Let $\displaystyle K$ and $\displaystyle L$ be such compacts. Take one point $\displaystyle k$ in $\displaystyle K.$

For every point $\displaystyle l$ of $\displaystyle L,$ there are two open sets $\displaystyle U_l$ and $\displaystyle V_l$ such that $\displaystyle k\in U_l$ and $\displaystyle l\in V_l $ and $\displaystyle U_l\cap V_l=\emptyset$ .

$\displaystyle K\subseteq \bigcup\limits_{l\in L}V_l$ so $\displaystyle K\subseteq \bigcup\limits_{l\in I_k}V_l$ for a finite subset $\displaystyle I_k$ of $\displaystyle L$.

Now $\displaystyle O_k:=\bigcap\limits_{l\in I_k}U_l$ is an open set disjoint from $\displaystyle L$ (it is disjoint from $\displaystyle \bigcup\limits_{l\in I_k}V_l$ ) which contains $\displaystyle k .$

Repeat that operation for every $\displaystyle k\in K .$ You obtain a set of open sets $\displaystyle \{O_k;\ k\in K\}$ such that $\displaystyle K\subseteq\bigcup\limits_{k\in K}O_k$ and $\displaystyle \bigcup\limits_{k\in K}O_k$ is disjoint from $\displaystyle L$ (more precisely from $\displaystyle \bigcap\limits_{k\in K}\bigcup\limits_{l\in I_k}V_l$ ).
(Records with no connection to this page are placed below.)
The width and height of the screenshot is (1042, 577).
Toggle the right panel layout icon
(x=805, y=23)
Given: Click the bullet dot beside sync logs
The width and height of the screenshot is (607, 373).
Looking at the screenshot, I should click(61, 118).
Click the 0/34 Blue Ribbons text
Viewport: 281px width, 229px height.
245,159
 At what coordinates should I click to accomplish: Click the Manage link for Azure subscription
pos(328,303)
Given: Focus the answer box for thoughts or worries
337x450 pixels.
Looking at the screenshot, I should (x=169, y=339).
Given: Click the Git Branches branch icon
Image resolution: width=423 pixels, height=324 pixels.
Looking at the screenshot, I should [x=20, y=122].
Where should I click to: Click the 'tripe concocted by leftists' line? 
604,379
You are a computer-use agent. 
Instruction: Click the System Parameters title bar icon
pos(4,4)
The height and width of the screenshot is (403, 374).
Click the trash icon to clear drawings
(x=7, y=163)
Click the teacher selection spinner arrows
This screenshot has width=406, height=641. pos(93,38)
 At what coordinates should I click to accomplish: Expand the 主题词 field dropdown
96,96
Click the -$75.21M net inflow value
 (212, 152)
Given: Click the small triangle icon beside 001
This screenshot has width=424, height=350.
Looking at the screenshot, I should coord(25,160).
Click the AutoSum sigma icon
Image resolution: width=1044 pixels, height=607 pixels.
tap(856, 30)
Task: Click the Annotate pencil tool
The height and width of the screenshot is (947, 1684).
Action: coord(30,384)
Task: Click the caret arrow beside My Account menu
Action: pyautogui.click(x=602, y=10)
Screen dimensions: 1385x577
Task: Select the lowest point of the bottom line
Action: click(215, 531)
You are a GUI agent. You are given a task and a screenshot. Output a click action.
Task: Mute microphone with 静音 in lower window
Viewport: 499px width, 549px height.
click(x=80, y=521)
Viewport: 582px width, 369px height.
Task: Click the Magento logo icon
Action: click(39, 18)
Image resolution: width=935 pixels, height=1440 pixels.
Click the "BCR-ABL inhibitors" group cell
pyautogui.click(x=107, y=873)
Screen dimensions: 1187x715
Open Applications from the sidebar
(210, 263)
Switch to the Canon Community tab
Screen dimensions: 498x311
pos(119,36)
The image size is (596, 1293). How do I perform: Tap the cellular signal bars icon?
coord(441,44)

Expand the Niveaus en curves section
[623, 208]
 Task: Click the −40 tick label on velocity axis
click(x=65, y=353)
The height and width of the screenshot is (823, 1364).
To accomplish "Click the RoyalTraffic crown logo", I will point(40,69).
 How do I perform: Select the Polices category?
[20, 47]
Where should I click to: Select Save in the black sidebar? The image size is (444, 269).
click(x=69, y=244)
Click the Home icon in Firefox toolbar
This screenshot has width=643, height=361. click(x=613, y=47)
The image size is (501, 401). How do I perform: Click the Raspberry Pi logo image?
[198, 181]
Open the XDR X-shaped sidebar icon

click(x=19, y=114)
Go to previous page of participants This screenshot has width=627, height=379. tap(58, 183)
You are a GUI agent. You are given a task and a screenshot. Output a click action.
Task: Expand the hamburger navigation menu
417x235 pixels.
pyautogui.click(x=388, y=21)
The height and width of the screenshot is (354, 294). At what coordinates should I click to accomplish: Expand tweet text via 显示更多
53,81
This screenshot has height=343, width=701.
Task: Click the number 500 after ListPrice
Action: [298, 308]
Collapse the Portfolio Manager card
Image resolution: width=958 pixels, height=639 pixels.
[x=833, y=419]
So same properties (and even better) for $\displaystyle \bigcup\limits_{k\in J}O_k$ for a finite subset $\displaystyle J$ of $\displaystyle K :$

what can you say of $\displaystyle \bigcap\limits_{k\in J}\bigcup\limits_{l\in I_k}V_l$ and $\displaystyle \bigcup\limits_{k\in J}O_k $ ? - Apr 21st 2009, 11:22 AMmonkey.brains
hey could you please explain the answer to me a little bit. As i am having a little bit of difficult following it

- Apr 21st 2009, 12:26 PMPlato
This is a standard two-part proof of this theorem.

First suppose that $\displaystyle L$ is a compact set and $\displaystyle p \notin L$. Now prove that there two open sets, $\displaystyle O~\&~Q$, such that $\displaystyle p \in O,~L \subseteq Q\,\& \,O \cap Q = \emptyset $.

That is the first part of the proof above.

Now in the second part of the proof we have two disjoint compact sets, $\displaystyle K~\&~L$.

Because they are disjoint, $\displaystyle \left( {\forall p \in K} \right) \Rightarrow \quad p \notin L$.

So apply the first part of the theorem. Because $\displaystyle K$ is compact we get a finite collections of open sets the union of which is an open set containing $\displaystyle K$.

Intersecting the corresponding $\displaystyle Q’s$ , we get an open set containing $\displaystyle L$.